The proposed PACTE law, which is currently being debated within the French Parliament and was approved by the Assemblée Nationale on 9 October 2018, aims to facilitate the collaboration between public research and private companies in France.
Why a new law?
The current legal framework for collaboration between public research and private sector companies stems from the French law on research and innovation dated 12 July 1999 (named Loi Allègre after a former French Minister of Education).
Pursuant to the rules set by articles L. 531-1 to L. 531-14 of the French Research Code, researchers from the public sector may, under certain conditions, either:
- create or participate in the creation of a company; or
- contribute as a scientific expert to, or invest in, an existing company; or
- be part of the management of an existing company.
However, these rules have not achieved the expected results.
Figures published by the French government reveal that since 2000:
- Only 231 researchers from the public sector were authorized to create a private company (out of 258 applications);
- Only 1144 researchers from the public sector were allowed to contribute as scientific experts to an existing private company (out of 1255 applications), and
- Only 51 researchers from the public sector were authorized to be part of the management of a private company (out of 58 applications).
Therefore, each year only 0.01% approximately of researchers from the public sector actually join or apply to join the private sector.
Moreover, only 0.8% of the researchers recruited by private companies are coming from the public sector.
Although these figures do not fully reflect the transfer of technology between public research and private companies, which is often implemented through license agreements, these results fail to reach the government’s expectations.
In order to address this, the PACTE law modifies the French Research Code in order to promote collaboration between public research and the private sector, in particular by simplifying the authorization process for the researcher and improving the researcher’s involvement in the private company (while of course respecting the appropriate ethics rules and avoiding conflicts of interest).
What will change regarding the creation of a private company?
With the proposed PACTE law, the authorization provided to a researcher from the public sector to create, or to participate in, the creation of a private company will no longer be granted by a deontology committee, but by the public research institution to which the researcher belongs.
According to the authors of the proposed PACTE law, involvement of the researcher’s public research institution should, on the one hand, simplify the authorization process for the researcher and, on the other hand, allow the public research institution to maintain control of its human resources and be more responsible within the collaboration mechanism.
In addition, a researcher from the public sector creating or participating in the creation of a private company would, under the current legislation, cease any activity within their public research institution (with the exception of teaching activities). Under the contemplated rules, they would be able to, for a limited period of time, keep their functions and activities within the public research institution, allowing them to be fully involved both in research work within the laboratory and in the development of the company.
What will change regarding contribution as a scientific expert to an existing company?
The current legal framework provides that contribution as a scientific expert to an existing company shall be compatible with "the full exercise by the civil servant of their public employment." The case law of the deontology committee therefore sets a limit to the time a civil servant may allocate to their contribution as scientific expert to an existing company; a civil servant cannot spend more than 20% of their working time on scientific contribution to a private company.
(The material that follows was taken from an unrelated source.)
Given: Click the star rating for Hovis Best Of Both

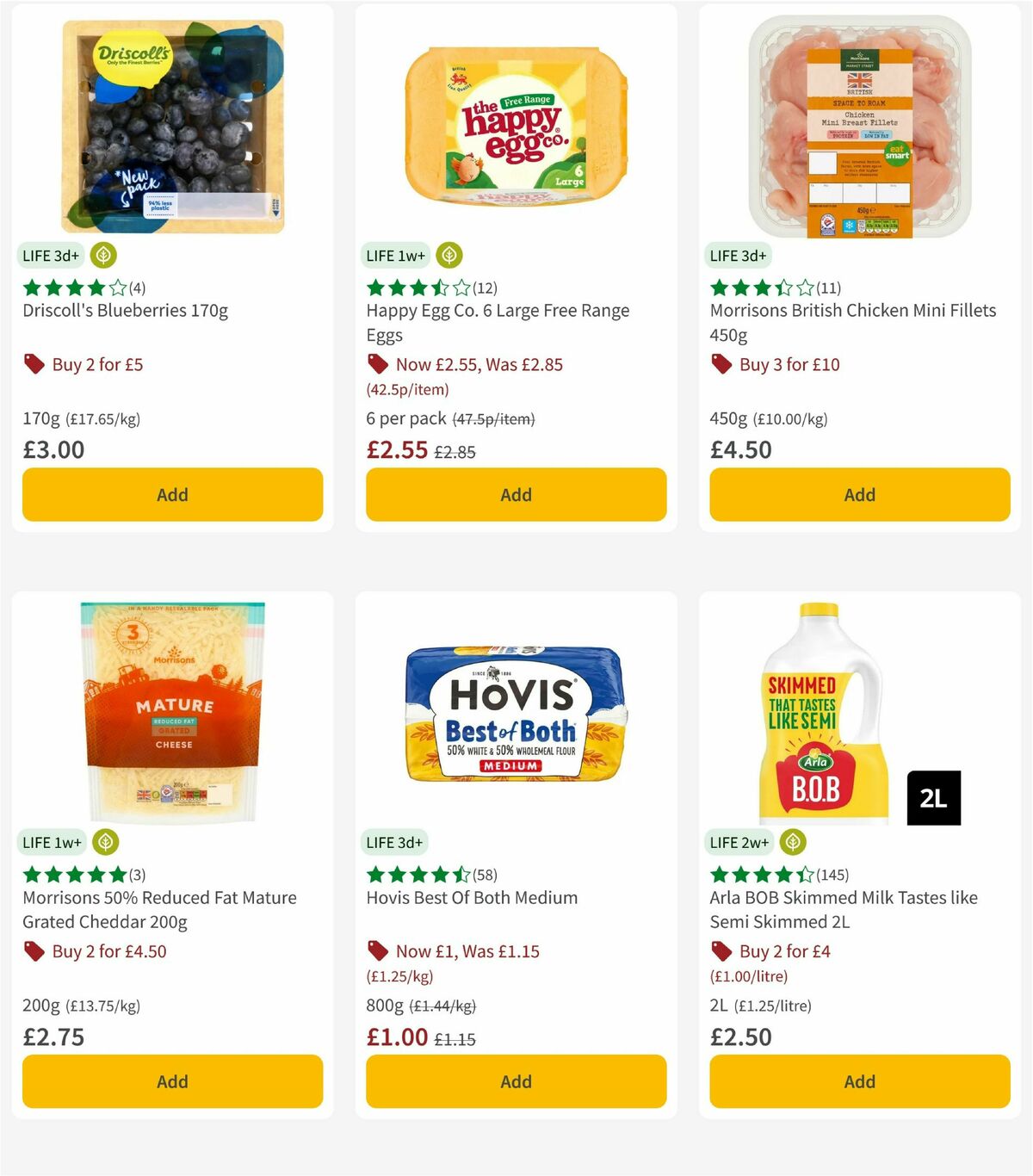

Under the proposed PACTE law, the public research institution, researcher and company can negotiate and set the amount of time the researcher may allocate to scientific contribution to the company. When collaboration with the company is not compatible with full-time activity within the public research institution, the researcher can be granted a temporary assignment to the company.
What will change regarding the share ownership of a private company?
Regarding both collaboration mechanisms described above, the current legal framework provides that in the event that an authorization is terminated or is not renewed (and the researcher is, as the case may be, reintegrated within the public research institution), the researcher shall waive any share ownership in the company they created or participated in the creation of, or in the company to which they contributed as a scientific expert, unless otherwise expressly authorized (within the limit of 49% of the share capital).
Under the proposed PACTE law, the researcher may retain their share ownership of the company without any express authorization (but still within the limit of 49% of the share capital).
The proposed PACTE law does not completely revolutionize the collaboration between public research and the private sector, and there are aspects which could be improved – for example, the limited period of time during which a researcher from the public sector is allowed to participate in a private company, which may prove insufficient in some industries. However, the proposed law has the potential to make a positive impact on existing practices.